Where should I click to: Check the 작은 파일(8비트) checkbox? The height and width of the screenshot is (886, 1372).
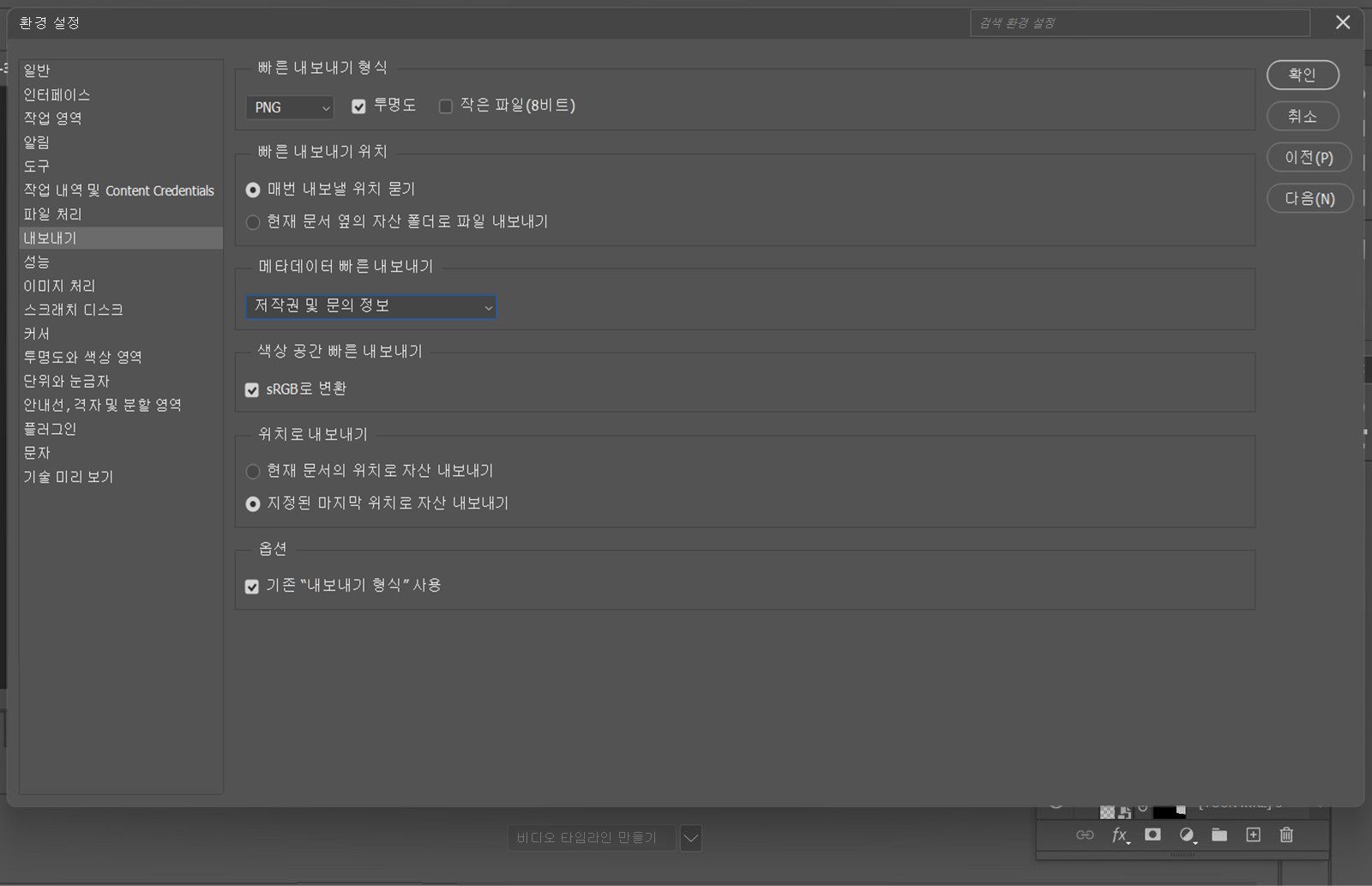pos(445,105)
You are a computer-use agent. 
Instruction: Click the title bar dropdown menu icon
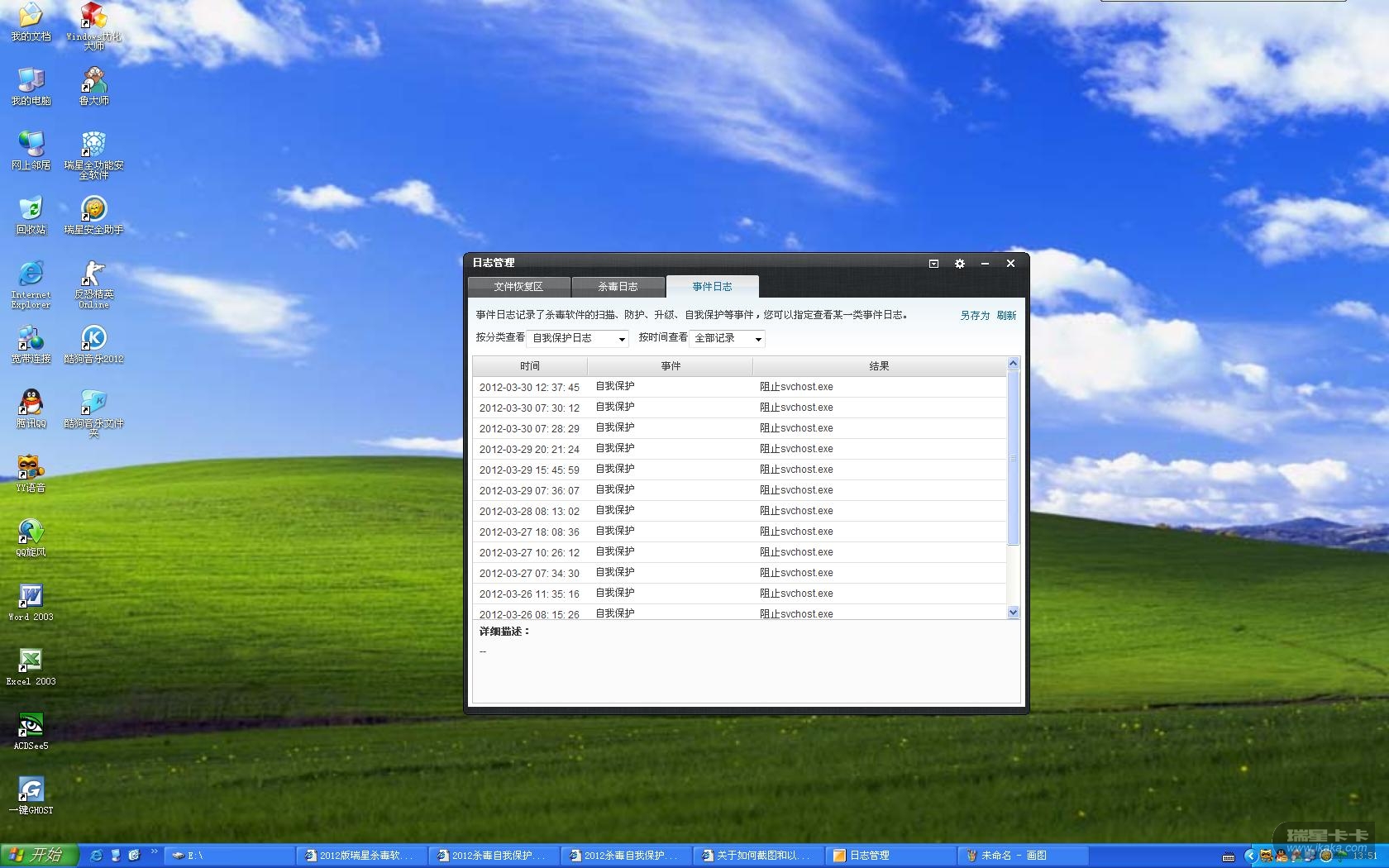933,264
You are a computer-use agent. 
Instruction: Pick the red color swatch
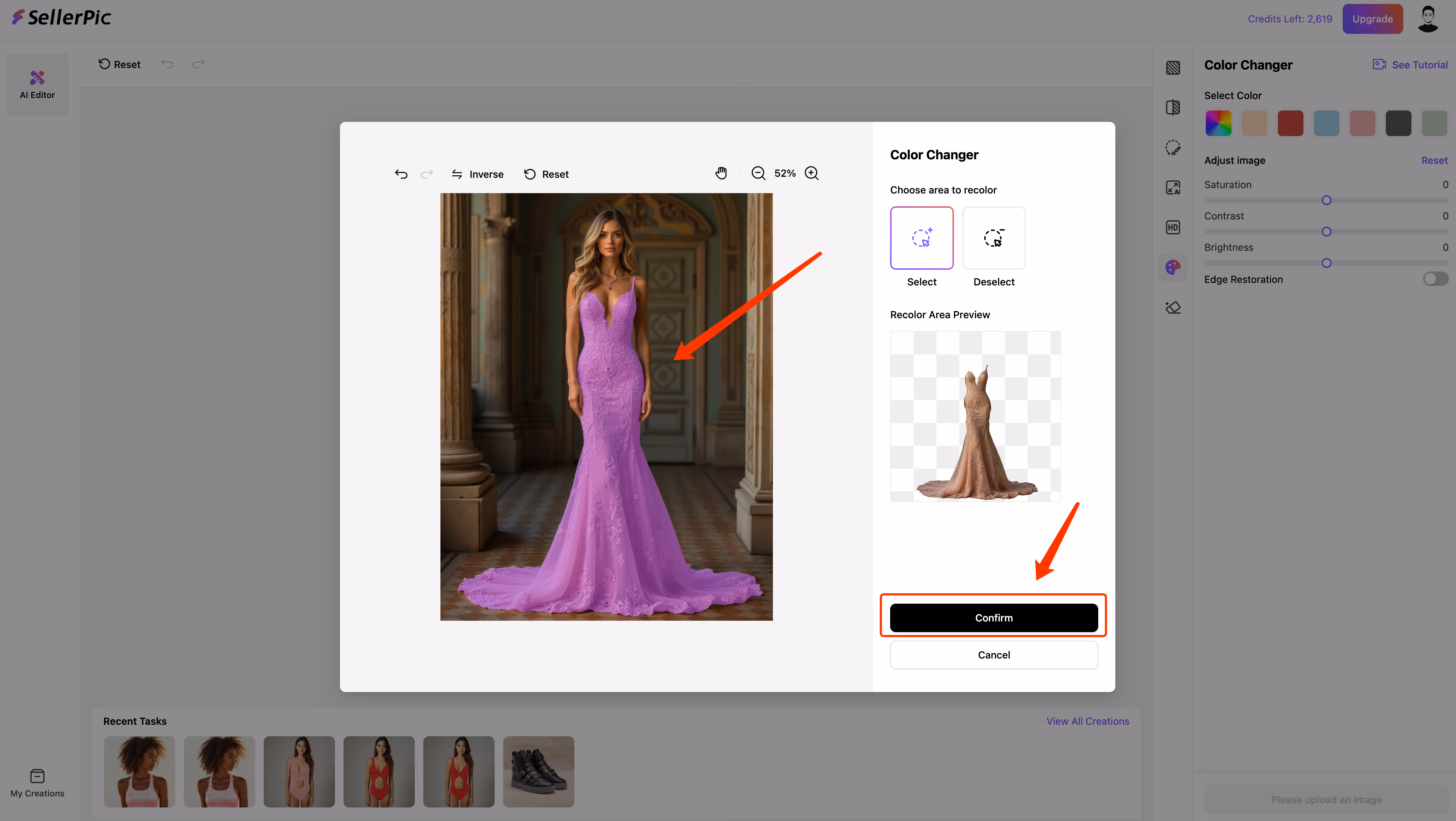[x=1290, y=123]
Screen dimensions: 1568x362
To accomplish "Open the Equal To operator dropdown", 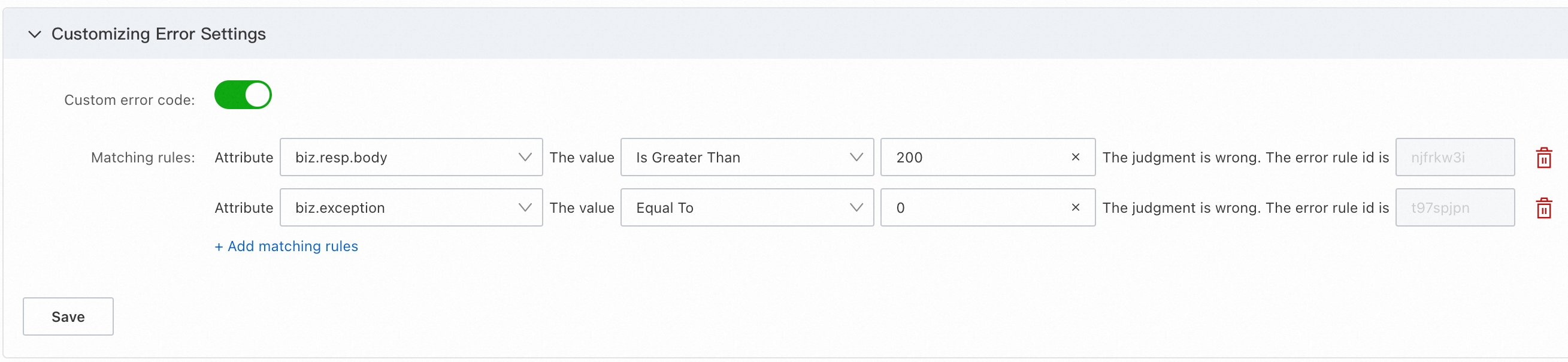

--------------------------------

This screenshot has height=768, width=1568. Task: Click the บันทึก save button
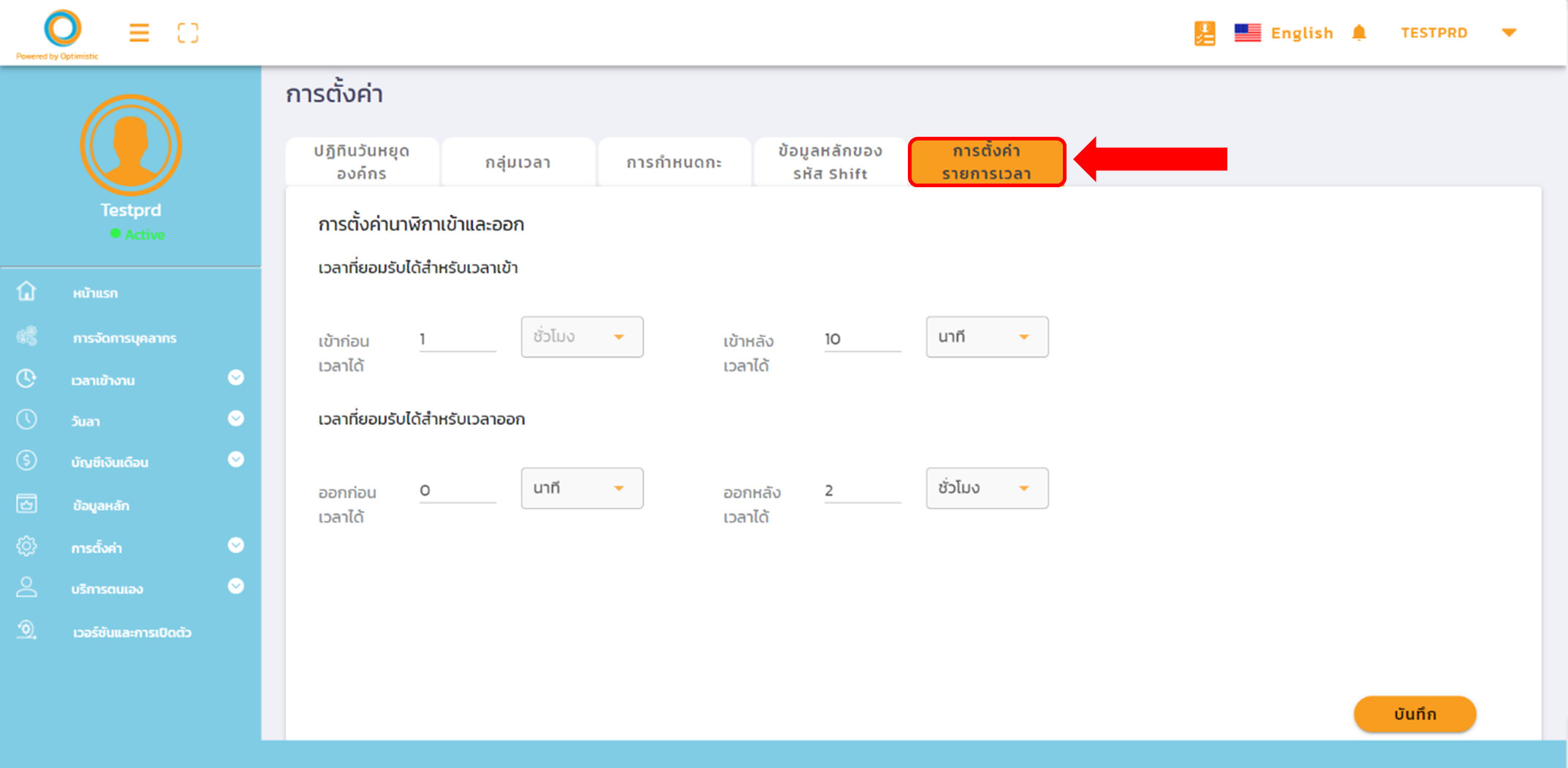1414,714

--------------------------------

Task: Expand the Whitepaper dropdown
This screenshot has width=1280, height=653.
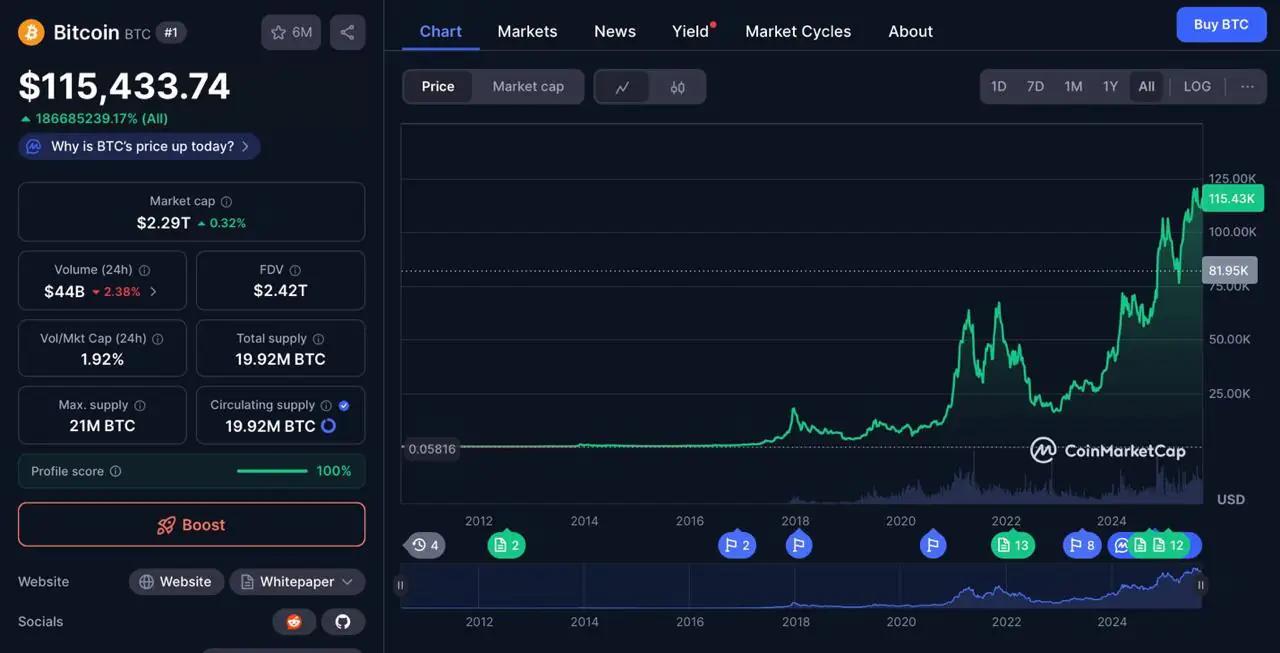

--------------------------------

- [The request]: Can you quote the listing lines word for word, starting with the line that contains "Where should I" and going on through the line that contains "the Equal To", with the pictures left out?

- [Written solution]:
Where should I click to: Check the 작은 파일(8비트) checkbox? The height and width of the screenshot is (886, 1372).
pos(445,105)
You are a computer-use agent. 
Instruction: Click the title bar dropdown menu icon
933,264
You are a computer-use agent. 
Instruction: Pick the red color swatch
[x=1290, y=123]
Screen dimensions: 1568x362
To accomplish "Open the Equal To operator dropdown", 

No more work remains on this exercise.